- Vorliegender Text -
_ _ _ _ _
Je mehr man also anfängt, etwas zu brauchen, sei es einen Mann oder eine Flasche Wein, desto mehr überzeugt man sich unwissentlich - reflexhaft, implizit - davon, ohne dieses Etwas nicht genug zu sein - Eve Kososky Sedgwick
aus "Die Klarheit"
Wir kommen im besten Falle nüchtern auf die Welt. Das dürfen wir nicht vergessen. Aber irgendwie vergessen wir es doch, sobald wir Erwachsen werden.
Als Kind konnte ich ausgelassen spielen, ohne einen Drink zu benötigen. Ich konnte mir die Zeit vertreiben, ohne eine Line Speed zu ziehen. Ja ich konnte sogar zu "Lambada" tanzen, ohne vorher ein halbes Teil geschmissen zu haben. Anderen Menschen durften mir sogar beim Tanzen zusehen. Es hat mich einfach nicht gestört, es hat mir eher Freude bereitet.
Als Kind brauchte ich auch nach der Schule kein Glas Rotwein, um mich endlich zu entspannen. Als Kind habe ich mich entspannt, wenn ich Entspannung für nötig gehalten habe. Und als Erwachsene habe ich dann irgendwann in der Illusion gelebt, dass Alkohol dazugehört und das ich ohne Substanzen nicht mehr die sein kann, die ich doch sein möchte. Ich hatte das Gefühl, dass ich ohne Alkohol und anderen Substanzen einfach nicht mehr dazugehören würde. Aber wo denn eigentlich dazugehören und wer denn eigentlich sein? Wer sagt mir denn, dass ich nüchtern niemand mehr bin? Das war doch schlussendlich ich selbst.
Lügen, die ich mir erzählt habe:
Alkohol entspannt mich.
_ _ _ _ _
Gib den Text über das Nüchternsein oben vollständig und wortgetreu wieder.

- Quellenmaterial -
_ _ _ _ _
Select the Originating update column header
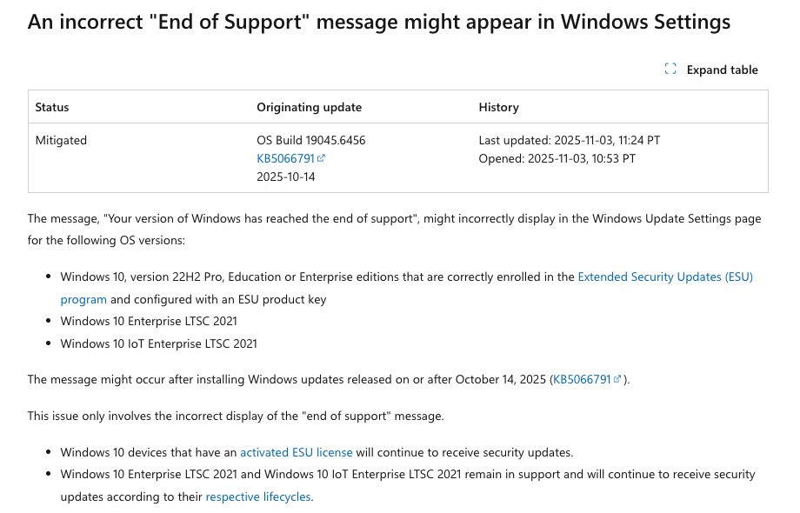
_ _ _ _ _
- Vollständige Antwort -
Je mehr man also anfängt, etwas zu brauchen, sei es einen Mann oder eine Flasche Wein, desto mehr überzeugt man sich unwissentlich - reflexhaft, implizit - davon, ohne dieses Etwas nicht genug zu sein - Eve Kososky Sedgwick
aus "Die Klarheit"
Wir kommen im besten Falle nüchtern auf die Welt. Das dürfen wir nicht vergessen. Aber irgendwie vergessen wir es doch, sobald wir Erwachsen werden.
Als Kind konnte ich ausgelassen spielen, ohne einen Drink zu benötigen. Ich konnte mir die Zeit vertreiben, ohne eine Line Speed zu ziehen. Ja ich konnte sogar zu "Lambada" tanzen, ohne vorher ein halbes Teil geschmissen zu haben. Anderen Menschen durften mir sogar beim Tanzen zusehen. Es hat mich einfach nicht gestört, es hat mir eher Freude bereitet.
Als Kind brauchte ich auch nach der Schule kein Glas Rotwein, um mich endlich zu entspannen. Als Kind habe ich mich entspannt, wenn ich Entspannung für nötig gehalten habe. Und als Erwachsene habe ich dann irgendwann in der Illusion gelebt, dass Alkohol dazugehört und das ich ohne Substanzen nicht mehr die sein kann, die ich doch sein möchte. Ich hatte das Gefühl, dass ich ohne Alkohol und anderen Substanzen einfach nicht mehr dazugehören würde. Aber wo denn eigentlich dazugehören und wer denn eigentlich sein? Wer sagt mir denn, dass ich nüchtern niemand mehr bin? Das war doch schlussendlich ich selbst.
Lügen, die ich mir erzählt habe:
Alkohol entspannt mich.